Monday, July 21, 2008

TroVax hits problems in TRIST

Following its fourth interim review of the TRIST (TroVax Renal Immunotherapy Survival Trial) study, the independent Data Safety Monitoring Board (DSMB) has advised that TroVax administered according to the protocol will not meet the predefined primary efficacy endpoint. The Phase III study is investigating the vaccine in locally-advanced or metastatic clear cell renal carcinoma (RCC) and has a primary endpoint of overall survival in the TroVax-treated versus the placebo group. TroVax is Oxford BioMedica's (OBM) novel therapeutic cancer vaccine, which is being developed in collaboration with sanofi-aventis.

The DSMB has recommended that the study continues because there is important scientific merit and more to be learned by additional follow-up of all patients, but further vaccinations are discontinued; OBM has implemented the recommendation. In addition, the company intends to amend the statistical plan of the study to determine whether patient outcome is dependent on the number of TroVax doses administered.

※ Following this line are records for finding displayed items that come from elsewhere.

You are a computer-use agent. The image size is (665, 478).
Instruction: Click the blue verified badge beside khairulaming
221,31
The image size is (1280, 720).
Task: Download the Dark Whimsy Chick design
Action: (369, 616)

The news hit the former’s share price hard, as its stock fell from a close of 18.5p on 10th July, to open at 7p on 11th July, before closing the day at 7.5p, a 59 per cent drop.

The companies will discuss the proposed TRIST protocol amendments with regulatory authorities. With these amendments, a focus of the ongoing TRIST study will be to explore the number of doses that provide optimal benefit. In particular, it may be that the optimal benefit-to-risk ratio is delivered without the requirement for as many vaccinations as specified in the original TRIST study protocol. It is unlikely that the TRIST study alone will support registration of TroVax in RCC, although the trial may ultimately demonstrate a survival advantage for TroVax, and the results may form part of a regulatory submission alongside an additional confirmatory trial.

The randomised, placebo-controlled TRIST study was initiated in November 2006 and completed recruitment of 733 patients in March 2008 at more than 100 sites in the US, EU and Eastern Europe. It is designed to evaluate TroVax in combination with standard-of-care in locally-advanced or metastatic clear cell RCC. The original trial protocol, which was the subject of a Special Protocol Assessment by the FDA, allowed for patients to receive up to 13 immunisations over 73 weeks.

TroVax targets the tumour antigen 5T4, which is broadly distributed throughout a wide range of solid tumours. The product consists of a modified vaccinia Ankara vector, which delivers the gene for 5T4 and stimulates a patient's body to produce an anti-5T4 immune response. This immune response destroys tumour cells carrying the 5T4 antigen.

OBM and sanofi-aventis will evaluate the available data and the implications on the development plan for TroVax, including the planned Phase III trials in colorectal cancer (CRC). The Oncology Clinical Trials Office, part of the Clinical Pharmacology Department of the University of Oxford, has stated that the DSMB's recommendations in relation to the TRIST study "does not impact on our enthusiasm to progress the QUASAR V TroVax study" in adjuvant CRC. But it remains to be seen what the companies' stance on future trials is.